[EXERCISE DATA Boundary: Start]

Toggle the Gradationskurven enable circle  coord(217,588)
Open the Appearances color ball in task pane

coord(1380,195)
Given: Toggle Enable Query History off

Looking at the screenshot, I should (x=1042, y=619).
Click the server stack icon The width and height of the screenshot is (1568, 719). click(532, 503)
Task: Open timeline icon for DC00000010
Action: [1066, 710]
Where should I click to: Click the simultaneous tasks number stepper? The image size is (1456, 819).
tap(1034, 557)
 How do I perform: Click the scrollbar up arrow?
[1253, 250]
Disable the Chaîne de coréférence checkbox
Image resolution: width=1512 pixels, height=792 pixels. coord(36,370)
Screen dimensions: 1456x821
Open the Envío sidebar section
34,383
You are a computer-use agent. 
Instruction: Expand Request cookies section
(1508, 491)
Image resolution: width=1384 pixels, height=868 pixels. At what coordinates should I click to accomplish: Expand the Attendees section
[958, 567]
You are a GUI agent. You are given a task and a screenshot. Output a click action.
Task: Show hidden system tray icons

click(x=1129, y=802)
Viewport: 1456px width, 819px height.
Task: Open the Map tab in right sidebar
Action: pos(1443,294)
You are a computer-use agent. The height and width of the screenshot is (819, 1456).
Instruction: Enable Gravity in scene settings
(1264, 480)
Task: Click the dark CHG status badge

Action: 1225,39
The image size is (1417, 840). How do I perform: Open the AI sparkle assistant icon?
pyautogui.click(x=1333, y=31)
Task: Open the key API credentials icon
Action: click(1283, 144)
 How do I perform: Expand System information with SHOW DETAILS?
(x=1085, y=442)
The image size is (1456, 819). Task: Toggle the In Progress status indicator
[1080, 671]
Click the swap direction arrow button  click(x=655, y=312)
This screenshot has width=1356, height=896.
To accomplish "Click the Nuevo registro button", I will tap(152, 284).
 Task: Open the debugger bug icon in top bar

[EXERCISE DATA Boundary: End]

:: ACTIVITY ::
Word for word, repeat every record.

:: SOLUTION TO THIS PROBLEM ::
Toggle the Gradationskurven enable circle  coord(217,588)
Open the Appearances color ball in task pane

coord(1380,195)
Given: Toggle Enable Query History off

Looking at the screenshot, I should (x=1042, y=619).
Click the server stack icon The width and height of the screenshot is (1568, 719). click(532, 503)
Task: Open timeline icon for DC00000010
Action: [1066, 710]
Where should I click to: Click the simultaneous tasks number stepper? The image size is (1456, 819).
tap(1034, 557)
 How do I perform: Click the scrollbar up arrow?
[1253, 250]
Disable the Chaîne de coréférence checkbox
Image resolution: width=1512 pixels, height=792 pixels. coord(36,370)
Screen dimensions: 1456x821
Open the Envío sidebar section
34,383
You are a computer-use agent. 
Instruction: Expand Request cookies section
(1508, 491)
Image resolution: width=1384 pixels, height=868 pixels. At what coordinates should I click to accomplish: Expand the Attendees section
[958, 567]
You are a GUI agent. You are given a task and a screenshot. Output a click action.
Task: Show hidden system tray icons

click(x=1129, y=802)
Viewport: 1456px width, 819px height.
Task: Open the Map tab in right sidebar
Action: pos(1443,294)
You are a computer-use agent. The height and width of the screenshot is (819, 1456).
Instruction: Enable Gravity in scene settings
(1264, 480)
Task: Click the dark CHG status badge

Action: 1225,39
The image size is (1417, 840). How do I perform: Open the AI sparkle assistant icon?
pyautogui.click(x=1333, y=31)
Task: Open the key API credentials icon
Action: click(1283, 144)
 How do I perform: Expand System information with SHOW DETAILS?
(x=1085, y=442)
The image size is (1456, 819). Task: Toggle the In Progress status indicator
[1080, 671]
Click the swap direction arrow button  click(x=655, y=312)
This screenshot has width=1356, height=896.
To accomplish "Click the Nuevo registro button", I will tap(152, 284).
 Task: Open the debugger bug icon in top bar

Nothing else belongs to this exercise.